Shorebirds are extensive birds whose reliance on seaside and wetland environments makes them reliable paleoenvironmental signs. Wading shorebirds are unusual in the fossil record, however Pleistocene deposits from the Naracoorte Caves World Heritage Area, South Australia, have actually yielded an uncommonly high abundance of shorebird stays. A brand-new analysis of Naracoorte Cave fossils exposes how wetlands when grew and after that disappeared as the environment heated up to 60,000 years earlier. The research study authors connect a stage of noticable drying from about 17,000 years earlier as being the most likely cause for the decrease of a number of the 9 or more fossil shorebird types discovered in simply among the Naracoorte Caves.
The red knot (Calidris canutusjuvenile, near Gourinet, Brittany, France. Image credit: Stephan Sprinz/ CC BY 4.0.
“Shorebirds are uncommon in the fossil record, so discovering many in one cavern(Blanche Cave )was a surprise,” stated Flinders University Ph.D. prospect Karl Lenser.
“This reveals that the wetlands and mudflats, where birds like plovers, sandpipers and snipes feed, were a lot more typical in the area throughout the last Ice Age.”
Environment modification and diminishing environment are triggering living shorebird populations in Australia to fall.
Comprehending how these types reacted to previous environment modification might be essential to forecasting how populations will be impacted in the future.
Lenser and his coworkers were especially puzzled by the fossils of one bird.
The plains-wanderer– a little, threatened bird which is discovered mainly in little populations in Victoria and New South Wales– was among the most typical types determined in the research study.
Over half of the almost 300 bones taken a look at by the authors were recognized as plains-wanderers.
“Living plains-wanderers are now extremely selective about their environment, however other fossils from Naracoorte program that the location was most likely a forest … a far cry from the treeless open meadows plains-wanderers live in today,” Lenser stated.
Naracoorte is the only fossil website in Australia where plains-wanderers are discovered in such high numbers, recommending that occasions in the last 14,000 years triggered a big decrease in populations of this interesting bird.
This decrease was related to the plains-wanderer ending up being restricted to a narrower series of environments where trees are missing, rather various to the forests it inhabited throughout the last hundred thousand years.
“This sample of shorebirds is likewise additional unique as it records migratory types that yearly fly from the northern hemisphere to invest the boreal winter season in Australia,” stated Flinders University’s Dr. Trevor Worthy.

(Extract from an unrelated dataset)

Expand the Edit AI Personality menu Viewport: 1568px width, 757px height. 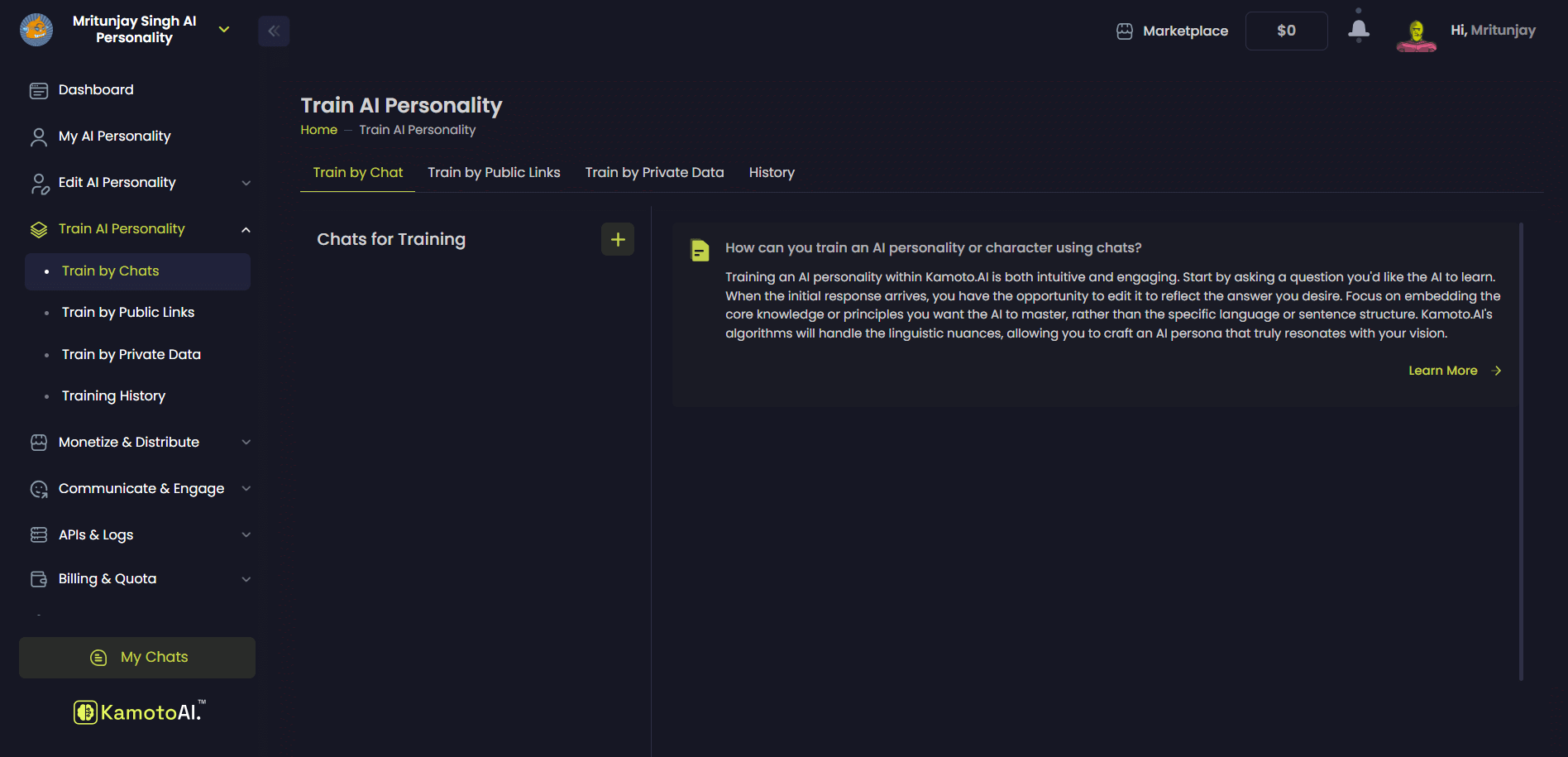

“These consist of 3 types of sandpipers in the genus Calidris and the Latham’s snipe (Gallinago hardwickii.”
“Also typical in the fossil assemblage is the double-banded plover which moves from Australia to New Zealand to reproduce.”
“Two birds were less than a years of age showing that they had actually flown as recentlies established the 2,000 km range from New Zealand just to be recorded by an owl near Blanche Cave at Naracoorte,” Dr. Worthy stated.
“There is still a lot we do not learn about birds in Australia throughout the last Ice Age, however fossils from caverns like those at Naracoorte are assisting to fill this space,” Lenser included.
“The Naracoorte Caves protects a half million-year record of biodiversity in southeast South Australia,” stated Adelaide University’s Dr. Liz Reed.
“As this research study plainly shows, the caverns offer a window into pre-European landscapes and yield details appropriate to the preservation of threatened types today.”
“Visitors to Naracoorte Caves can see the excavations and find out more about the science of South Australia’s only World Heritage Area.”
The findings were released online in the journal Palaeontologia Electronica
_____
Karl M. Lenser et al2026. Fossil shorebirds (Aves: Charadriiformes) expose patterns in Pleistocene wetlands at Naracoorte Caves, South Australia. Palaeontologia Electronica 29 (1 ): a2; doi: 10.26879/ 1608
Find out more
As an Amazon Associate I earn from qualifying purchases.